Bolmo training uses a two-stage byteifying procedure to convert existing subword models to byte-level:
Quickly learn weights for local models while freezing the global model (9.8B tokens ≈ 43B bytes). Training scripts for this stage are available at bolmo_scripts/launch_stage1_*.
Train the entire model to utilize byte-level information (39.3B tokens ≈ 173B bytes). Training scripts for this stage are available at bolmo_scripts/launch_stage2_*.

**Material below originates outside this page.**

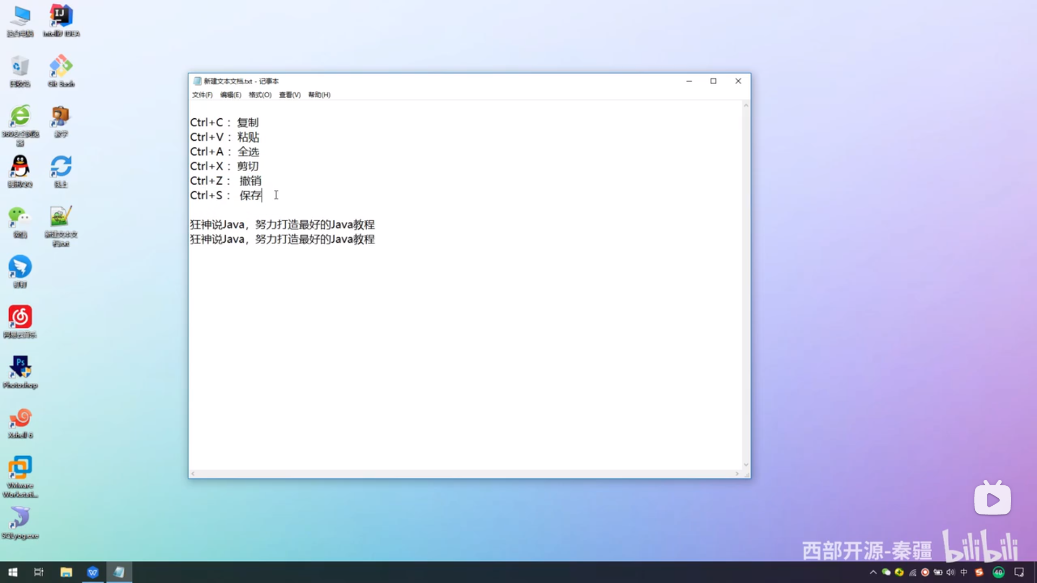Open the 编辑(E) menu dropdown
Image resolution: width=1037 pixels, height=583 pixels.
coord(231,95)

Existing post-trained checkpoints can be byteified without additional training using Task Arithmetic:
python3 src/examples/bolmo/instructify.py \
--output=/path/to/output/ \
--checkpoint-dir=/path/to/bolmo/checkpoint \
--base-checkpoint-dir=/path/to/base-olmo/checkpoint \
--instruct-checkpoint-dir=/path/to/post-trained-olmo/checkpoint \
--alpha=1.0Bolmo 7B matches or exceeds the performance of state-of-the-art byte-level models and comes close to the source Olmo 3 7B model:
| Category | Bolmo 7B | Olmo 3 7B | BLT 7B |
|---|---|---|---|
| Character Understanding (CUTE) | 78.6 | 56.9 | 52.3 |
| Multilingual Char (EXECUTE) | 71.6 | 55.1 | 46.3 |
| Code | 41.0 | 40.1 | 31.6 |
| Math | 48.9 | 55.3 | 15.7 |
| MC Stem | 65.5 | 66.3 | 49.0 |
| MC Non-Stem | 75.8 | 77.7 | 56.6 |
| GenQA | 70.9 | 72.4 | 68.4 |
Full evaluation results available in the paper.
Forthcoming!
For the underlying OLMo-core framework:
@misc{olmo20242olmo2furious,
title={{2 OLMo 2 Furious}},
author={{Team OLMo} and Pete Walsh and Luca Soldaini and Dirk Groeneveld and Kyle Lo and Shane Arora and Akshita Bhagia and Yuling Gu and Shengyi Huang and Matt Jordan and Nathan Lambert and Dustin Schwenk and Oyvind Tafjord and Taira Anderson and David Atkinson and Faeze Brahman and Christopher Clark and Pradeep Dasigi and Nouha Dziri and Michal Guerquin and Hamish Ivison and Pang Wei Koh and Jiacheng Liu and Saumya Malik and William Merrill and Lester James V. Miranda and Jacob Morrison and Tyler Murray and Crystal Nam and Valentina Pyatkin and Aman Rangapur and Michael Schmitz and Sam Skjonsberg and David Wadden and Christopher Wilhelm and Michael Wilson and Luke Zettlemoyer and Ali Farhadi and Noah A. Smith and Hannaneh Hajishirzi},
year={2024},
eprint={2501.00656},
archivePrefix={arXiv},
primaryClass={cs.CL},
url={https://arxiv.org/abs/2501.00656},
}This project is licensed under the Apache License 2.0 - see the LICENSE file for details.